Korzystając z gwałtownego obniżenia kursu, kredytodawcy w Polsce masowo spłacają przedterminowo kredyty denominowane w CHF. Wywołuje to protesty osób, które dokonały w przeszłości przewalutowania kredytów na złotówki, jak również osób, które dokonały wcześniejszej spłaty kredytu w całości według uwolnionego kursu.
Coraz częściej słyszy się, że ludzie czują się oszukani przez instytucje państwowe, które kilka lat temu zachęcały do składania pozwów przeciwko bankom o unieważnienie klauzul waloryzacyjnych. Powstają pierwsze stowarzyszenia osób poszkodowanych deklarujące walkę o rekompensaty.
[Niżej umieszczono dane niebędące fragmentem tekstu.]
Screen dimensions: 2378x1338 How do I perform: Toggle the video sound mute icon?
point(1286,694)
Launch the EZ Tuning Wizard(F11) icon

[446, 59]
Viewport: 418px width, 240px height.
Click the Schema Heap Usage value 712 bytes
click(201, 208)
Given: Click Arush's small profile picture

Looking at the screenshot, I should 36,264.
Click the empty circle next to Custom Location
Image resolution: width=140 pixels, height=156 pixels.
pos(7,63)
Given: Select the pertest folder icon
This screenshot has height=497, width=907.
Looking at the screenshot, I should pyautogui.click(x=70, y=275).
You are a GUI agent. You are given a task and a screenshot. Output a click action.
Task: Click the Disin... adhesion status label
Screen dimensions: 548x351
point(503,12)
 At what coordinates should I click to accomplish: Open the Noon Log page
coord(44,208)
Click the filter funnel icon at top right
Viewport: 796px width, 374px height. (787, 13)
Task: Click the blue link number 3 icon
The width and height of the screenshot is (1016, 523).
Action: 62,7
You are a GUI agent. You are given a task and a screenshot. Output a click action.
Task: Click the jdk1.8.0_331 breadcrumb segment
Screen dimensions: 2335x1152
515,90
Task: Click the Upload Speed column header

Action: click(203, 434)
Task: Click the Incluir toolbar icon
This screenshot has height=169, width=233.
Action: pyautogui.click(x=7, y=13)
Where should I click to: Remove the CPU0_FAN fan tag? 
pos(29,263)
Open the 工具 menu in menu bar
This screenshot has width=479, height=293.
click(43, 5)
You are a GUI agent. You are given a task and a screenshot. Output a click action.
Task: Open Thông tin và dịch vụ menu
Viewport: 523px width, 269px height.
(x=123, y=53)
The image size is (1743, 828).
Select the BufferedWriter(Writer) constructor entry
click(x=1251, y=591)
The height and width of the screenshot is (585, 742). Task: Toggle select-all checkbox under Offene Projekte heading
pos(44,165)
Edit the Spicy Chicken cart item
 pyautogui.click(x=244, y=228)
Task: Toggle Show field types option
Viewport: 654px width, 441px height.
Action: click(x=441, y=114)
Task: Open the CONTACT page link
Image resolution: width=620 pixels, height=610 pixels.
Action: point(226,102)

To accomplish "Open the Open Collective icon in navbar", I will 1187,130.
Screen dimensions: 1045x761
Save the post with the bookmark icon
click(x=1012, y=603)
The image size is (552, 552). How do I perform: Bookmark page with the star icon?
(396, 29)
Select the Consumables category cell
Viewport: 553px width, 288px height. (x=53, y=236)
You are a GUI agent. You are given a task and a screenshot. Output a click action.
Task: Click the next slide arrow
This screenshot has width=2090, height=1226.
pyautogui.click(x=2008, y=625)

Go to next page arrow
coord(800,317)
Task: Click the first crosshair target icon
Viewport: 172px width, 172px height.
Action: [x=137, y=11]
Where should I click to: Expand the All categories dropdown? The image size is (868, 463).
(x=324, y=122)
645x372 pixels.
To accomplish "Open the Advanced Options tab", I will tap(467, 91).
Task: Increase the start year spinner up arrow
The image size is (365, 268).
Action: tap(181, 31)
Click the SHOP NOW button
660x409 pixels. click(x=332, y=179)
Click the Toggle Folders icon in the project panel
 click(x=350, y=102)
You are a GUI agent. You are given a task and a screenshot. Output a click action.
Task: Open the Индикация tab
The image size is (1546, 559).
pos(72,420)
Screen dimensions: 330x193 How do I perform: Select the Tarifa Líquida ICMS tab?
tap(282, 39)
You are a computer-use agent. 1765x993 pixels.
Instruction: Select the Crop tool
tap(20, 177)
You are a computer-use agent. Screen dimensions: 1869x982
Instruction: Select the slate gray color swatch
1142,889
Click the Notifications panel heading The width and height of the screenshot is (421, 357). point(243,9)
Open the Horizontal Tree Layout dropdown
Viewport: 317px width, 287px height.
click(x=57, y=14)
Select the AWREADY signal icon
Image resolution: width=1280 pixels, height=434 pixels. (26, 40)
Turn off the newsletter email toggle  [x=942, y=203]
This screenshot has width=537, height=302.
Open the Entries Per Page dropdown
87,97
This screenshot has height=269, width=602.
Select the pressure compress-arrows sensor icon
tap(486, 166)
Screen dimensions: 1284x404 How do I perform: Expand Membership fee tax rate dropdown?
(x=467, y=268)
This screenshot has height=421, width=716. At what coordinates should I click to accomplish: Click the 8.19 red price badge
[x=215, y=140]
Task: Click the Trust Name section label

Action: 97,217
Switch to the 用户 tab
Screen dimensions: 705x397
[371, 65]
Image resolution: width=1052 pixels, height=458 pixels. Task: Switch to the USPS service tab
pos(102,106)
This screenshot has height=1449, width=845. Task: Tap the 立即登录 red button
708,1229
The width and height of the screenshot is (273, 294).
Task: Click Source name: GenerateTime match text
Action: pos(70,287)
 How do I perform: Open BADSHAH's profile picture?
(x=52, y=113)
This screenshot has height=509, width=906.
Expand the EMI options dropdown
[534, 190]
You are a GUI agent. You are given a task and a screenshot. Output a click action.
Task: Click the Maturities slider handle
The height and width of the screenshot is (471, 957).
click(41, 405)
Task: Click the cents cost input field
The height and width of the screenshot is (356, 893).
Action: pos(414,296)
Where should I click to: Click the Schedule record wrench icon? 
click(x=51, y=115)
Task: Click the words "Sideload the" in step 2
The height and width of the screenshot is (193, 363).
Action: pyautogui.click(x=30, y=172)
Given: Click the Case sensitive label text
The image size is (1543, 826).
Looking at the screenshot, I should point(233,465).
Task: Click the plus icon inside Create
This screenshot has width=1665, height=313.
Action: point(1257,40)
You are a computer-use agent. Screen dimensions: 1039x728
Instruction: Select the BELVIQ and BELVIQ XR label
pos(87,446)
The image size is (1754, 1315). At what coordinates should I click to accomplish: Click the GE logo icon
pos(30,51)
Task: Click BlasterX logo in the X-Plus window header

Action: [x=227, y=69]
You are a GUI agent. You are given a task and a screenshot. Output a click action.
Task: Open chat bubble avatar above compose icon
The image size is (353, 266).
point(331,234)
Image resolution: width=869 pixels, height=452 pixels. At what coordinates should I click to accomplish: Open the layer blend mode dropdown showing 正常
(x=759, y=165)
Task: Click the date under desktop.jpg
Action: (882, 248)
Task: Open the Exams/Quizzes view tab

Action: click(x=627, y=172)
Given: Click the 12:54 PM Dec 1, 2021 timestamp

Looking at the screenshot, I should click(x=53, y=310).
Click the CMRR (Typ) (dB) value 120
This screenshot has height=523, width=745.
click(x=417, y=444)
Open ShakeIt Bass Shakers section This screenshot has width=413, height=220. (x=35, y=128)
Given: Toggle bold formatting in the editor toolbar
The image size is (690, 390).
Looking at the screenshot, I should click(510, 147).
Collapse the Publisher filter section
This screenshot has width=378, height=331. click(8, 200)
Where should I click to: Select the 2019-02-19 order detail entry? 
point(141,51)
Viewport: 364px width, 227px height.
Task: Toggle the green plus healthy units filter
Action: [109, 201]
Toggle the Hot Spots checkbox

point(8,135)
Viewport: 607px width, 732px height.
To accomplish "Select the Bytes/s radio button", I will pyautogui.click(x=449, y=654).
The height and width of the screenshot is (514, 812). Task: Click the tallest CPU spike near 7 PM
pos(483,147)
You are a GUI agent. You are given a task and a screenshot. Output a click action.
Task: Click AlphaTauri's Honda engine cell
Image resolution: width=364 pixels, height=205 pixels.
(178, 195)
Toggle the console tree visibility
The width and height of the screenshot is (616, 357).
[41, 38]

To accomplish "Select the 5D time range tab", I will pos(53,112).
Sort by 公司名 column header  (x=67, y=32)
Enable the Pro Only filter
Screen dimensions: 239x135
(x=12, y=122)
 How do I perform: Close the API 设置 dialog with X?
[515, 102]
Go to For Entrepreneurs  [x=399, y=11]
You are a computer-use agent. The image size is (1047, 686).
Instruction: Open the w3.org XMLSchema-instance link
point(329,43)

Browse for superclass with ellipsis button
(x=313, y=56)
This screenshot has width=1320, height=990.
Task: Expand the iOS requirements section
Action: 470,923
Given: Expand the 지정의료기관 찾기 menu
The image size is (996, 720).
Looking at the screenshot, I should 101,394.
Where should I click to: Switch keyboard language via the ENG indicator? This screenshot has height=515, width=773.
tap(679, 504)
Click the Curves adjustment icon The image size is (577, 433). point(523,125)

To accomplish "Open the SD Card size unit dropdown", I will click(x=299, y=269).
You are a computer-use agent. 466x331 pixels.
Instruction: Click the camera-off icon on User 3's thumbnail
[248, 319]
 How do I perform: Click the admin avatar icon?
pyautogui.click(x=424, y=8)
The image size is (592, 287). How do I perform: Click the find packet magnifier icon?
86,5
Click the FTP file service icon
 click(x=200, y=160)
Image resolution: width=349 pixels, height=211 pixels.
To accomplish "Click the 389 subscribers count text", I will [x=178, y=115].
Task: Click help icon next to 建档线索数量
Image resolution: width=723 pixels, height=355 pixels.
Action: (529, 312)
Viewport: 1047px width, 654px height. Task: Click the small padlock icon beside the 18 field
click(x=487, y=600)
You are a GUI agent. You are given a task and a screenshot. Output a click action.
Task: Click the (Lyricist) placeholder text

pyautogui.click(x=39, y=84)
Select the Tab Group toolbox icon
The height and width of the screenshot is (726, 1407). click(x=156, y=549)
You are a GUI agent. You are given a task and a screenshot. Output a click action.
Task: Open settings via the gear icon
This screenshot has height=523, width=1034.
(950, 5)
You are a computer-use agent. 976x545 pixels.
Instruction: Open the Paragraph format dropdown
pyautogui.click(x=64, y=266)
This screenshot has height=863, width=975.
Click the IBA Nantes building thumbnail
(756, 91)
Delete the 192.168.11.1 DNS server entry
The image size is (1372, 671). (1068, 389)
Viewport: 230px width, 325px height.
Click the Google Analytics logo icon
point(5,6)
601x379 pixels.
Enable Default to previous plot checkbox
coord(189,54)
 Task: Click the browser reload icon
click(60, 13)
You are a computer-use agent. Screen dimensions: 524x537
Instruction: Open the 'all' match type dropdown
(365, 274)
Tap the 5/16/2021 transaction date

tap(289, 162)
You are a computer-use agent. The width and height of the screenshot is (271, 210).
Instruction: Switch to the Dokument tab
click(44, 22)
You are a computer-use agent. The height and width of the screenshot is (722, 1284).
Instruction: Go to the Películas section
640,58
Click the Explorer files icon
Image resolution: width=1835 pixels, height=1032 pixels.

Nieprawdopodobne? Czy jeszcze kilka lat temu eksperci w najczarniejszych przewidywaniach uznaliby Brexit za choć trochę prawdopodobny, nie wspominając o przewidywaniu jego konsekwencji?
Żyjemy w niepewnych czasach – w wymiarze gospodarczym, politycznym i społecznym. Eksperci i politycy od lat stoją w obliczu problemu, jak odnaleźć równowagę pomiędzy ochroną prawną kredytobiorców a potrzebami ekonomicznymi konsumentów i gospodarki, nie osłabiając równocześnie bezpieczeństwa w wymiarze systemowym.